Septic costochondritis generally presents with insidious onset of chest pain localized to the infected costochondral joints.1 Patients usually present in a subacute fashion, with fever and leukocytosis being the common presenting features.1,3 In a pediatric patient with fever, chest pain and a history of sports injury, septic costochondritis should be suspected despite the absence of osteomyelitic lesions on plain radiographs. CT or MRI could be helpful in establishing a diagnosis.1
Most of the sternoclavicular cases that Ross and Shamsuddin reported ultimately had extensive bony destruction, retrosternal abscess, and mediastinitis requiring en bloc resection of the sternoclavicular joint with debridement of bone and soft tissues until patients were healthy.3 S aureus is an organism that causes severe joint destruction, with various virulence factors attributing to its arthritogenicity, such as its surface protein that binds to fibrinogen, the release of formylated peptides, and production of molecules with superantigenic properties.6 In vivo, it has been shown that the superantigenic properties of S aureus stimulate T cell proliferation and subsequent massive secretion of cytokines and chemokines, leading to rapidly progressive joint destruction through the activation of metalloproteinases and rapid systemic bone resorption.6 Thus, in patients with significant joint involvement, frequent imaging should be pursued to monitor for resolution of symptoms.
Due to the dearth of literature reported on septic costochondritis, the optimal duration of IV or oral antibiotic therapy for patients with septic costochondritis remains unclear; however, 4 weeks is typical for uncomplicated septic costochondritis or 6 weeks with complications such as osteomyelitis or mediastinitis.1 Ultimately, close monitoring of acute phase reactants, joint recovery, and clinical and microbiologic response should guide the duration of antibiotic treatment.

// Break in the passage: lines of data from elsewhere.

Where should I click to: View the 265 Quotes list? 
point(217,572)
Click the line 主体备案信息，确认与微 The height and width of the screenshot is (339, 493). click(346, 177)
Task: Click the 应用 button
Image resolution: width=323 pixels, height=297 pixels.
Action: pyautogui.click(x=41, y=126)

Additionally, if imaging results indicate limited disease, aspiration and medical therapy alone may be successful.3
CONCLUSION
STSS due to anterior chest wall abscess at the first costochondral joint is extremely rare in an otherwise healthy athletic teenager with no predisposing factors. STSS causes life-threatening complications such as coagulation defects, cardiac arrhythmias, and irreversible respiratory failure. Septic joint infections by S aureus can cause significant joint destruction, and early recognition may be difficult given the diffuse systemic symptoms manifested by STSS.
Although it is rare, STSS due to septic costochondritis should be considered in young athletic teenagers who present in shock associated with a multitude of symptoms and with point tenderness at the costochondral joint. More importantly, STSS must be differentiated from other conditions such Tietze syndrome, costochondritis, and sternocostoclavicular hyperostosis syndrome.1 Thus, increased vigilance for STSS, prompt abscess drainage, and rapid initiation of appropriate antimicrobial therapies are necessary for survival.

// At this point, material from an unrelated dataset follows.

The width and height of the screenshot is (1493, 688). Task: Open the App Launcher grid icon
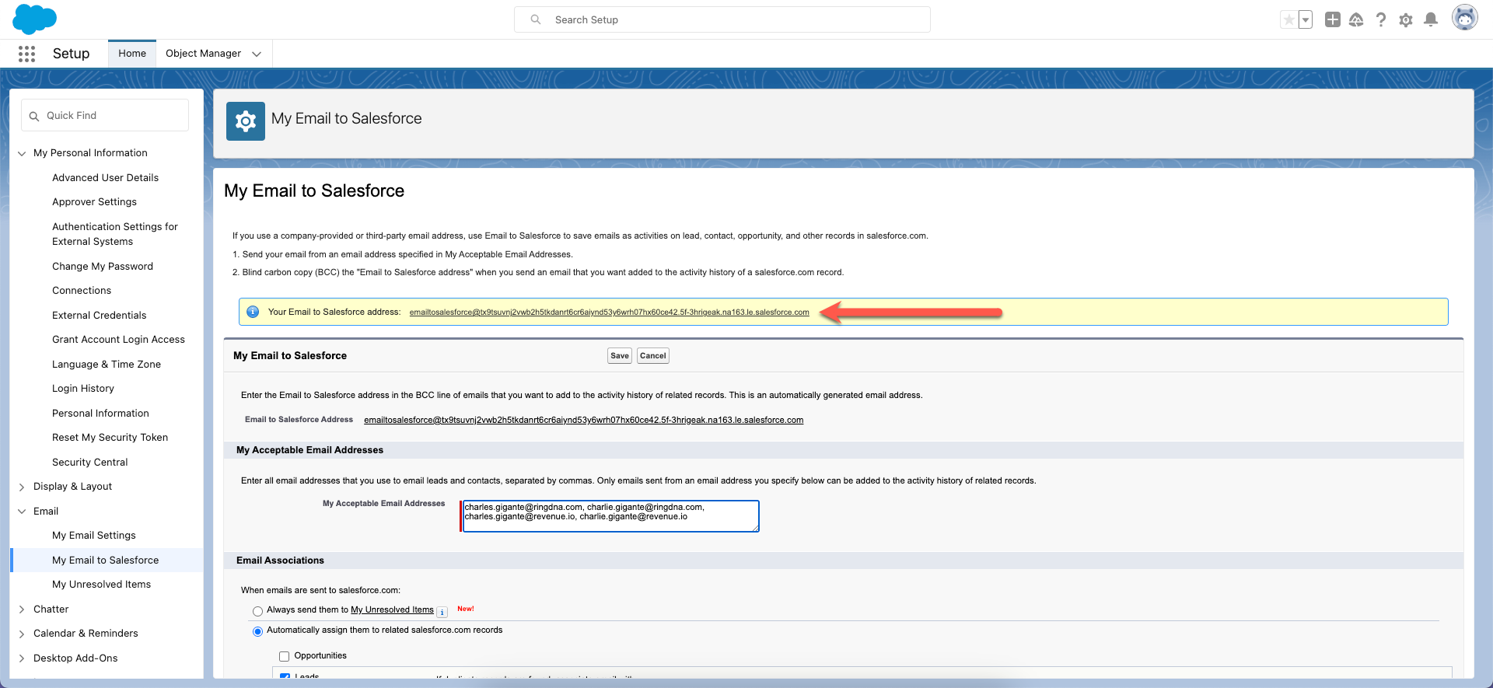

- Mohammad AF, Ambrose N, Hamnvik O-PR, Kearns G. Meticillin-sensitive Staphylococcus aureus costochondritis in a healthy man. Nat Rev Rheumatol. 2009;5(12):708-710.
- Sakran W, Bisharat N. Primary chest wall abscess caused by Escherichia coli costochondritis. Am J Med Sci. 2011;342(3):241-246.
- Ross JJ, Shamsuddin H. Sternoclavicular septic arthritis: review of 180 cases. Medicine (Baltimore). 2004;83(3):139-148.
- Adapted from Wharton M, Chorba TL, Vogt RL, Morse DL, Buehler JW. Case definitions for public health surveillance. MMWR Recomm Rep. 1990;39(RR-13):1-43.
- Todd J, Fishaut M, Kapral F, Welch T. Toxic-shock syndrome associated with phage-group-I staphylococci. Lancet. 1978;2(8100):1116-1118.
- Colavite PM, Sartori A. Septic arthritis: immunopathogenesis, experimental models and therapy. J Venom Anim Toxins Incl Trop Dis. 2014;20:19. doi: 10.1186/1678-9199-20-19.